B01 Ō-Edo shibai nenjū gyōji

Ō-Edo shibai nenjū gyōji, "Table of Contents"
Ōban, Colour print
Artist: Adachi Ginkō; Published: Meiji 30 (1897) by Hasegawa Sumi
Ritsumeikan Art Research Center (arcUP2039)

(日本語)

Ō-Edo shibai nenjū gyōji (Annual Events of Edo Kabuki), is a series of twenty-six prints published in 1897 together with a one-sheet table of contents.

Just thirty years after the Meiji Restoration, nostalgia for the Edo Period arose, and works were published that responded to the contemporary longing for the "good old times" of the Tokugawa Period.
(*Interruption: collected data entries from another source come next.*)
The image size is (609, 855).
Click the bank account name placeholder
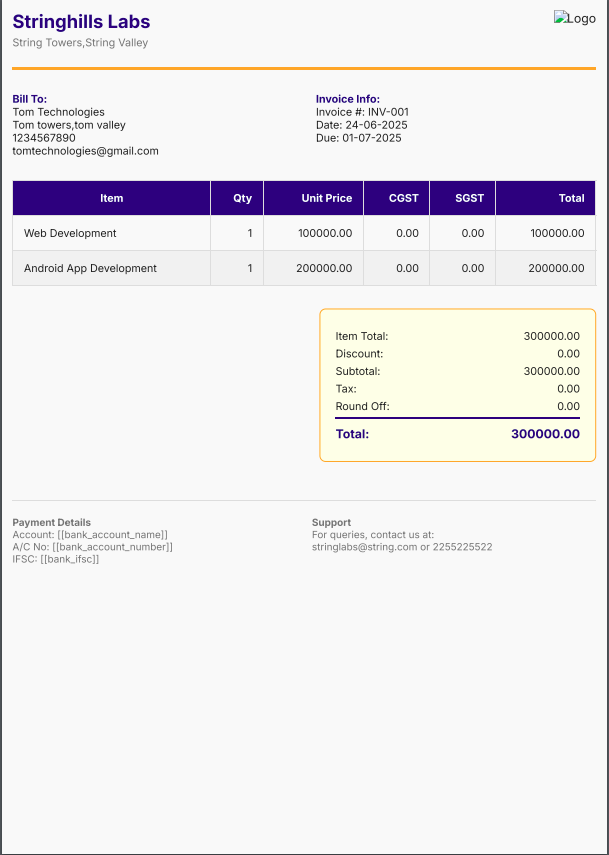click(112, 535)
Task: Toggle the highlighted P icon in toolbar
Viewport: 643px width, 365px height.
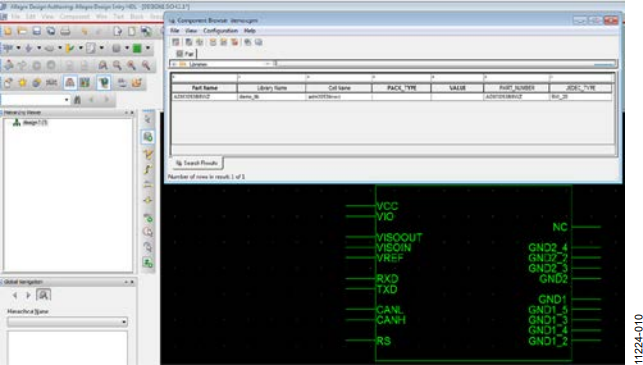Action: click(x=104, y=83)
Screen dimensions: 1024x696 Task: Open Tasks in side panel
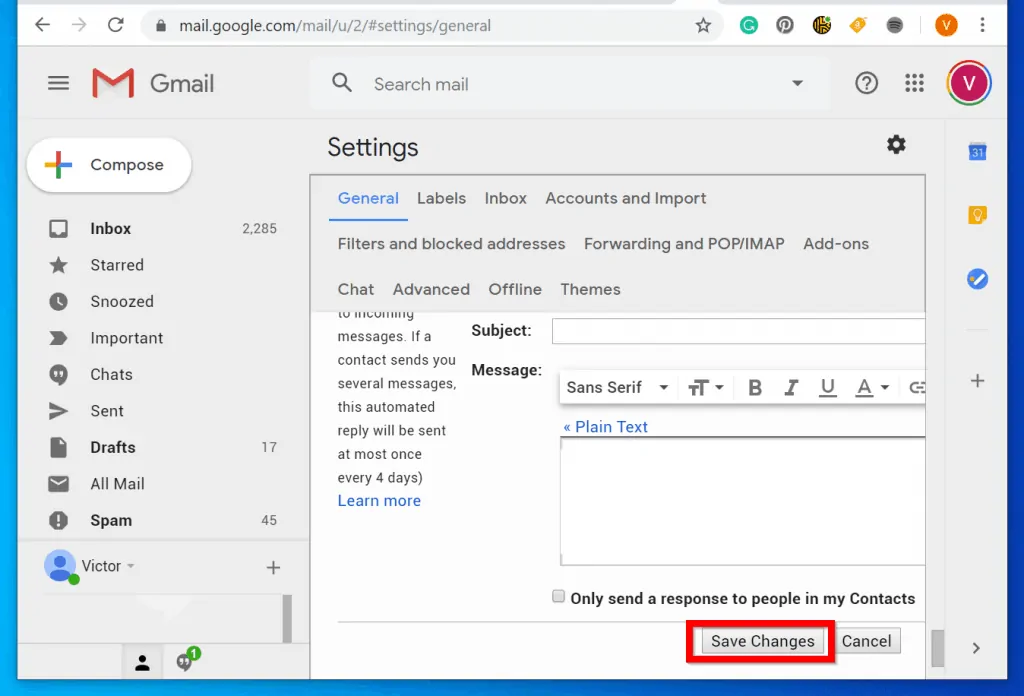[977, 279]
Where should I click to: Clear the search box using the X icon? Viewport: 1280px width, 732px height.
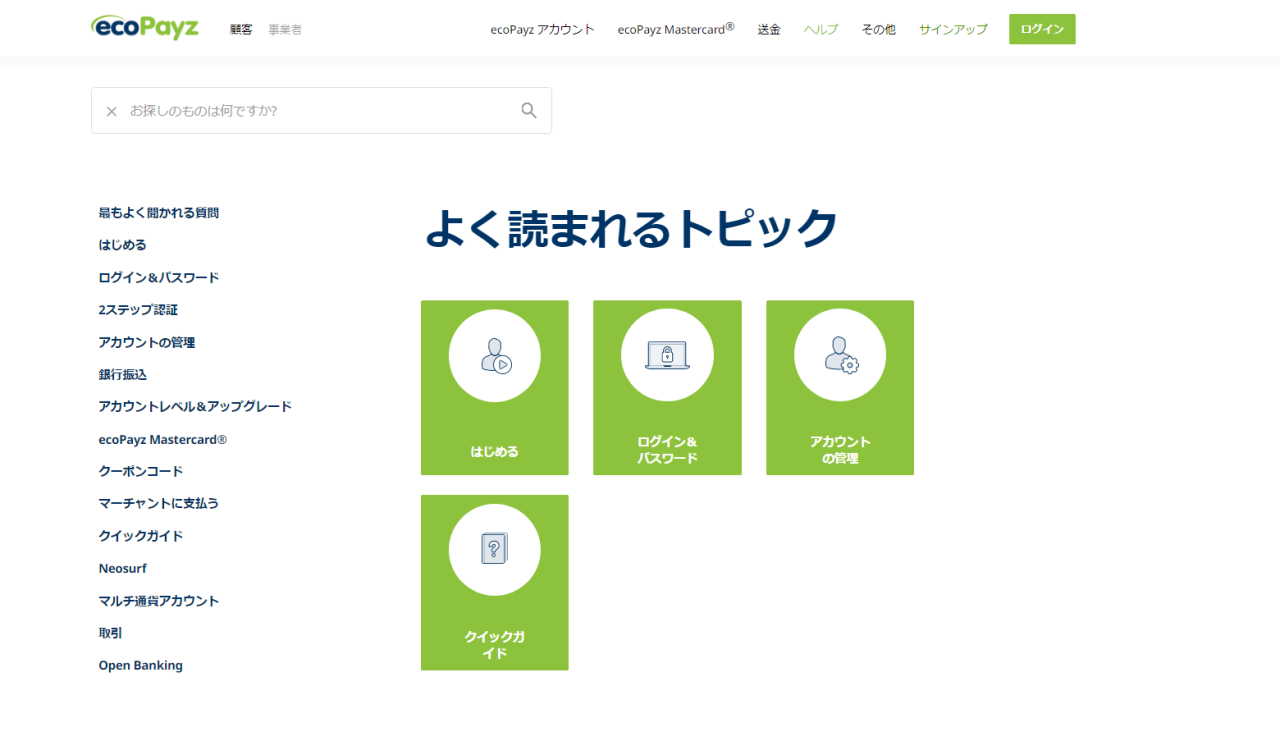pos(111,111)
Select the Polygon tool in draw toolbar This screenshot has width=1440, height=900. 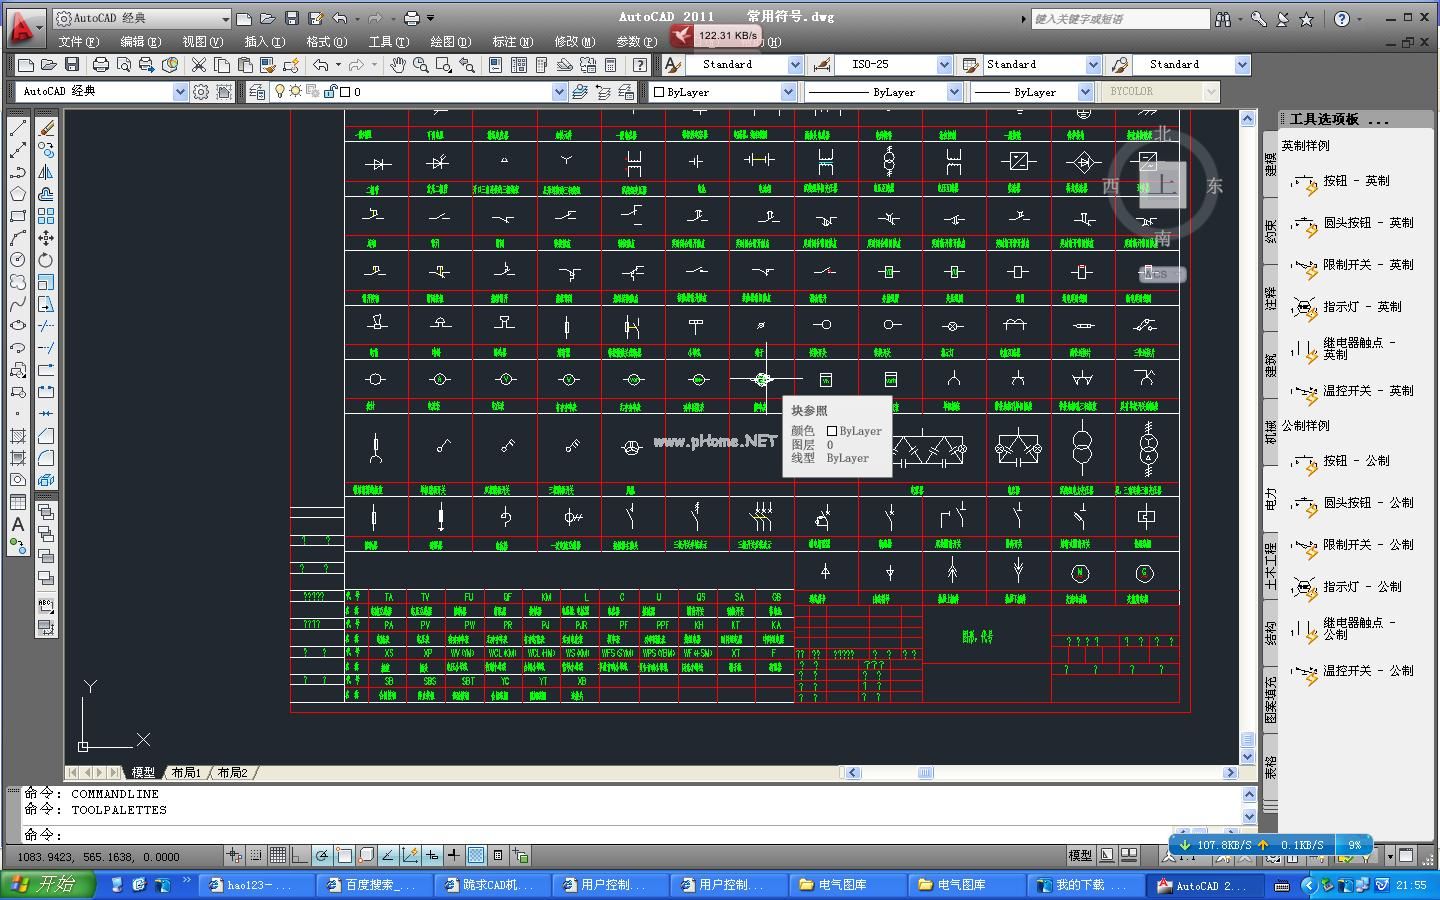point(18,194)
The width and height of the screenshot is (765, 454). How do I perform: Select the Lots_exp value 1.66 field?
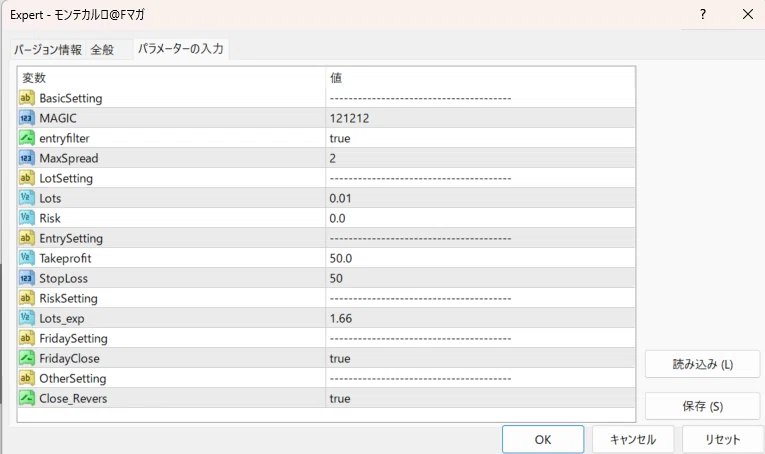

This series is among them, describing Edo-period kabuki production practices among the three theatres.

Around 1800, guidebooks for the appreciation of kabuki were published in Edo and Osaka that discussed not only current actors and plays, but also stage properties and equipment, as well as backstage activities. Ukan sandaizue (1772) provided an early model, but they really began with Shibai gakuyazue published in Osaka in 1800, and then appearing in quick succession, Takamura Takesato's Ehon shibai nenjū kagami (1803) and Shikitei Sanba's Shibai kinmōzui (1803), which further developed the genre. The series Ō-Edo shibai nenjū gyōji depicts the actual conditions of Kabuki production at the end of the Edo Period based on such previous works.

[Glossary]
"Ukansandaizue" "Shibaigakuyazue" "Ehonshibainenjyukagami" "Shibaikinmouzui"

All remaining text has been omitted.